● **SÉRIE D'EXERCICES**
A: D'après le texte sur la rémunération des élus, pendant quelle période le traitement des élus de Trois-Rivières n'a-t-il pas été indexé ?
B: Transcrivez à l'identique le passage du texte sur la rémunération des élus qui va de « Le travail des conseillers » jusqu'à « désignations non rémunérées. ».
C: Relevez toutes les sommes d'argent chiffrées que mentionne le texte sur la rémunération des élus.

● **TEXTE SOURCE**

((

Un compromis intéressant

Qui l’eût cru? Le projet de révision de la rémunération des élus trifluviens revient sur la table alors que le maire est absent, on le sait, pour des raisons de santé. C’est en adoptant une approche de compromis que les conseillers ramènent le dossier: il n’est plus question d’une augmentation du traitement des élus, mais plutôt d’une répartition plus équitable des primes associées à différentes fonctions. C’est à la fois astucieux et intéressant. Mais ça soulève quelques questions.

Quand le maire Yves Lévesque s’est retiré de ses fonctions pour des raisons de maladie, des conseillers ont indiqué qu’ils n’allaient pas profiter de cette situation pour adopter le projet de révision de la rémunération des élus. Or, il semble que le maire n’interviendra pas, lui qui avait pourtant laissé entendre qu’il allait s’opposer à la proposition émanant du comité interne sur ce sujet.

La loi permet qu’un conseil puisse fixer le traitement des élus. Mais un règlement en ce sens ne peut être adopté que si la voix du maire est comprise dans la majorité de voix favorables exprimées aux deux tiers des membres du conseil. Adopter un tel règlement en «profitant» de l’absence du maire aurait été mesquin.

En coulisses, il semble que la simple répartition des primes associées à certaines responsabilités n’incommode pas le maire. Et le comité qui pilote la révision du traitement des élus a retiré l’augmentation pure et simple du salaire pour ne conserver que la répartition des primes. Techniquement, la révision du traitement des élus se fera «à coût nul».

Grosso modo, les rémunérations relatives au comité exécutif et la Société de transport de Trois-Rivières s’élèvent à un peu plus de 86 000 $. Ce montant sera donc distribué de manière égale entre les 15 élus autour de la table. Ça représente un ajustement à la hausse d’un peu moins de 4000 $ par conseiller. C’est loin d’être exagéré. À Trois-Rivières, le traitement des élus n’a pas été indexé de 2002 à 2014. Il y a donc un réel retard, compte tenu de la charge de travail.

Le travail des conseillers a pris de l’ampleur au cours des dernières années et pas seulement à cause de la réduction du nombre d’élus autour de la table du conseil. C’est tout le travail des comités et des groupes de travail qui augmente la charge de travail et, surtout, le temps consacré aux affaires municipales. Et la rémunération associée à certaines rares fonctions était devenue archaïque et souvent même injustifiable si on lui faisait passer des tests de comparaison avec d’autres désignations non rémunérées.

En abolissant ces primes pour les répartir sur le salaire des élus, on élimine aussi, par ricochet, toute la question du favoritisme politique associé à la désignation de conseillers aux comités «payants». On ne le disait pas ouvertement, mais pendant un temps, à l’hôtel de ville, c’était une façon pour le maire de récompenser les conseillers fidèles et alliés.

Il est légitime de se demander, comme le fait le conseiller Daniel Cournoyer, pourquoi la prime de plus de 13 000 $ associée à la fonction de maire suppléant échappe à la refonte de la rémunération. C’est vrai que la période actuelle, avec un maire absent pour une période prolongée et une charge accrue pour la mairesse suppléante, peut venir biaiser le questionnement. Mais quand même, cette rémunération supplémentaire devrait, si on veut vraiment avancer l’argument de l’équité, passer dans le nouveau fonds commun à répartir aux conseillers.

L’équité, au sein du conseil, semble parfois être un concept à géométrie variable.

))

Données enregistrées:
((

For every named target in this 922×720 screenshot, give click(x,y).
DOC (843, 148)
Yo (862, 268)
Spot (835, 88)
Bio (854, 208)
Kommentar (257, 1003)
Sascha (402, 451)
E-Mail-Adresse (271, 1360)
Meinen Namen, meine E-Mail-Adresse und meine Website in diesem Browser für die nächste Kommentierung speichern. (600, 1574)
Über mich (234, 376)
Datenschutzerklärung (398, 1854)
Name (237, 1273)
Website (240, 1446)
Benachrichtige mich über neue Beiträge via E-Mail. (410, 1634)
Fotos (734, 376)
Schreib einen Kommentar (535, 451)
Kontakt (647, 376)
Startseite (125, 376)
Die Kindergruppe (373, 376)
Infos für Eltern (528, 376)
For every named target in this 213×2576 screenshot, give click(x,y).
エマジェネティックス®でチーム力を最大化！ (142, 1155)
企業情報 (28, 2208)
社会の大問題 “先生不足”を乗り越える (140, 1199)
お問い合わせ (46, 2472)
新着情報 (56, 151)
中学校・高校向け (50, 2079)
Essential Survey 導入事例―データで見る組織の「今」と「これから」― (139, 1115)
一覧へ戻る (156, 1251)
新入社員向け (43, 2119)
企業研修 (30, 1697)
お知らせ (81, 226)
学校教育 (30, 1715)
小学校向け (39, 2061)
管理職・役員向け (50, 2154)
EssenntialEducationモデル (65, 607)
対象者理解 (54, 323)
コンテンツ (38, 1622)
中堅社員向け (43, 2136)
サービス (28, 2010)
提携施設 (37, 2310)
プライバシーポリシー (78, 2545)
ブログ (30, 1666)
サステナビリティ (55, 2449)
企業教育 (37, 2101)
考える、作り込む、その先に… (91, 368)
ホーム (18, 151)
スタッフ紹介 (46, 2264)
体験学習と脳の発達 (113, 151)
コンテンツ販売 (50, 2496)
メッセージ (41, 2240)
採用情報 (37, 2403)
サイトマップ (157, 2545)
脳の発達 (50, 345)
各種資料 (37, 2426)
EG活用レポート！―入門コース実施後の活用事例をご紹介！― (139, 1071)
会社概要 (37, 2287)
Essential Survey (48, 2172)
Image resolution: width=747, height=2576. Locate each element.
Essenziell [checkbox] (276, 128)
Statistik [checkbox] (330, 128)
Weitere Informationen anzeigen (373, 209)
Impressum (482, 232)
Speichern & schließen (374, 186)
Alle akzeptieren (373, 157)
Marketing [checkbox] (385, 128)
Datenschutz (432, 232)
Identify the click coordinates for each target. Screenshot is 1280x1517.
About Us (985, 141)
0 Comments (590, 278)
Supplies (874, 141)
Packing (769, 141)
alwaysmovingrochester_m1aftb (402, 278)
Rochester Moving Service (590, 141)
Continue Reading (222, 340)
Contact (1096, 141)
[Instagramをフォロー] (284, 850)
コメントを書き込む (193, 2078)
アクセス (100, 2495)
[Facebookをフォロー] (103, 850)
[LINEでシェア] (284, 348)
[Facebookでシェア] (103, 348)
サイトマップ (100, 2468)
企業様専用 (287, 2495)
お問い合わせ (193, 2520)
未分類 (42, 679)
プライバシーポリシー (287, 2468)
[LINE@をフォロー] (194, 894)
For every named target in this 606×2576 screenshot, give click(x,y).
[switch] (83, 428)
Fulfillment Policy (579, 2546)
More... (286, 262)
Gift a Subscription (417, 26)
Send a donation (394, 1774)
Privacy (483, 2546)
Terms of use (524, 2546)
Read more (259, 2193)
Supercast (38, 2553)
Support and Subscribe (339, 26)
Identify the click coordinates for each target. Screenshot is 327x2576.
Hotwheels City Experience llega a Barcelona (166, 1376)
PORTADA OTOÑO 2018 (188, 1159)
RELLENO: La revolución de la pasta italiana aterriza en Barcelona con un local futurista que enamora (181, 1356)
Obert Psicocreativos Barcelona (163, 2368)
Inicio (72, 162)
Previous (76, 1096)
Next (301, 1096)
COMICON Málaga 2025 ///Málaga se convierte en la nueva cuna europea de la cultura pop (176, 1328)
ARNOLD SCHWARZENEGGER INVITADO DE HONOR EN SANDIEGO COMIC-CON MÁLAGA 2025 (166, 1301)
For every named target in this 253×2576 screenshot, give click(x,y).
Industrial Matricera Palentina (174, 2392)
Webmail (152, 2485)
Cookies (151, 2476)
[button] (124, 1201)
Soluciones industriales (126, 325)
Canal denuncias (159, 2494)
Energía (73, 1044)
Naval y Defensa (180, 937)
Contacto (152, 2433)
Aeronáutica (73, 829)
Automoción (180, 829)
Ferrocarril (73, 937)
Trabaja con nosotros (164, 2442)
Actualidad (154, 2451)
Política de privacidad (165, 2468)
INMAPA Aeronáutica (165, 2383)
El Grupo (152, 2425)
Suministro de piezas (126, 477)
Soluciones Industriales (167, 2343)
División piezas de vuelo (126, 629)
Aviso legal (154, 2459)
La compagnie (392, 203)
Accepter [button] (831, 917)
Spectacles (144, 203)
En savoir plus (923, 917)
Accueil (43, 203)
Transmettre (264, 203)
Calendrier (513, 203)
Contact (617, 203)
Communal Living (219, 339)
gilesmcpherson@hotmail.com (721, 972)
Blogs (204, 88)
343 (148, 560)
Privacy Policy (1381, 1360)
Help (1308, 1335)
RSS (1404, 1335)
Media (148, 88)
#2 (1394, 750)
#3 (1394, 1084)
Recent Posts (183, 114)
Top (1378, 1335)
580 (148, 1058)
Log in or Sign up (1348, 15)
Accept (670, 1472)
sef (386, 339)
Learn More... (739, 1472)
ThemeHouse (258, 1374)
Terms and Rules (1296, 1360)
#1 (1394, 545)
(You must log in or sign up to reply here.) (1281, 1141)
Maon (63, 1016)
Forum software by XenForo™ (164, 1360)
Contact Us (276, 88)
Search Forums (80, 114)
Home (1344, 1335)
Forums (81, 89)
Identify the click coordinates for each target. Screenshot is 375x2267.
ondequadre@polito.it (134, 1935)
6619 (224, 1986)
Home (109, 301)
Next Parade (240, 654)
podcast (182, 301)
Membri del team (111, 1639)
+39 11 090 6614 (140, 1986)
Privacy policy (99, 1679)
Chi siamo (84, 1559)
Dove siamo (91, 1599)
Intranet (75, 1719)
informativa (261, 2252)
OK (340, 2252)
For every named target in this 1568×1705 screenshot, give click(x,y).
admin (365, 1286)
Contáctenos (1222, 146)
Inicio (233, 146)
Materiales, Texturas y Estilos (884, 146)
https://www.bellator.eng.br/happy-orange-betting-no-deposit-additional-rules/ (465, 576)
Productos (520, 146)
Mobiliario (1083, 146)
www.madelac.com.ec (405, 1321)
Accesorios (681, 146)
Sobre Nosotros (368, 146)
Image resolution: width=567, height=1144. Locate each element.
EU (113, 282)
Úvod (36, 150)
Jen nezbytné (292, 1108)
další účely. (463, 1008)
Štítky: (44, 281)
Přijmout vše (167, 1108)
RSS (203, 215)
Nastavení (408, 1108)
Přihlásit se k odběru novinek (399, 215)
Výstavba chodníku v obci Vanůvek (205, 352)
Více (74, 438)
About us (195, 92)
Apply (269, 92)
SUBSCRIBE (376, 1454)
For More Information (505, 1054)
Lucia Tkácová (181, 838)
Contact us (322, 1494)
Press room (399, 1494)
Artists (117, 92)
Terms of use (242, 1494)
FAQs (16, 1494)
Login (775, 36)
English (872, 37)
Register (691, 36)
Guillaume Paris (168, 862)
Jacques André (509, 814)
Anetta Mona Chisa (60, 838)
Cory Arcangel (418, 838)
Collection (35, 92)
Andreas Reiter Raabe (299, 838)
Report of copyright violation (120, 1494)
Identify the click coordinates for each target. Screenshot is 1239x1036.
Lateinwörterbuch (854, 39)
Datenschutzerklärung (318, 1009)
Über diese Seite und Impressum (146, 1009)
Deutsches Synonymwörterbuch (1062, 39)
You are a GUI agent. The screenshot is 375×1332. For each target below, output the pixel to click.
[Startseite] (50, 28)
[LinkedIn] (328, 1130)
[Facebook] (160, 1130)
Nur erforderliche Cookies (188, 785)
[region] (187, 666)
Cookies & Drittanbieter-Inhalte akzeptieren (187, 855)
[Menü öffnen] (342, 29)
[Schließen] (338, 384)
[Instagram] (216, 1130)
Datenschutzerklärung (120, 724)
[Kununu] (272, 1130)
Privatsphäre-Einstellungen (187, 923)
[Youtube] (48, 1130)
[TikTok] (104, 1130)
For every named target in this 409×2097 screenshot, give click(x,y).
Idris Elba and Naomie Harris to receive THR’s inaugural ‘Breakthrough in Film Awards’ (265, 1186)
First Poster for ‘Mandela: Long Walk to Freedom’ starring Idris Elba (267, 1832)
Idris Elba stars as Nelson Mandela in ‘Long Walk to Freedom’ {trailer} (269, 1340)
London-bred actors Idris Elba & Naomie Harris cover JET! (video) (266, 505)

))

● **RÉSULTATS DANS L'ORDRE**
A: De 2002 à 2014.

B:
Le travail des conseillers a pris de l’ampleur au cours des dernières années et pas seulement à cause de la réduction du nombre d’élus autour de la table du conseil. C’est tout le travail des comités et des groupes de travail qui augmente la charge de travail et, surtout, le temps consacré aux affaires municipales. Et la rémunération associée à certaines rares fonctions était devenue archaïque et souvent même injustifiable si on lui faisait passer des tests de comparaison avec d’autres désignations non rémunérées.

C:
- un peu plus de 86 000 $
- un peu moins de 4000 $
- plus de 13 000 $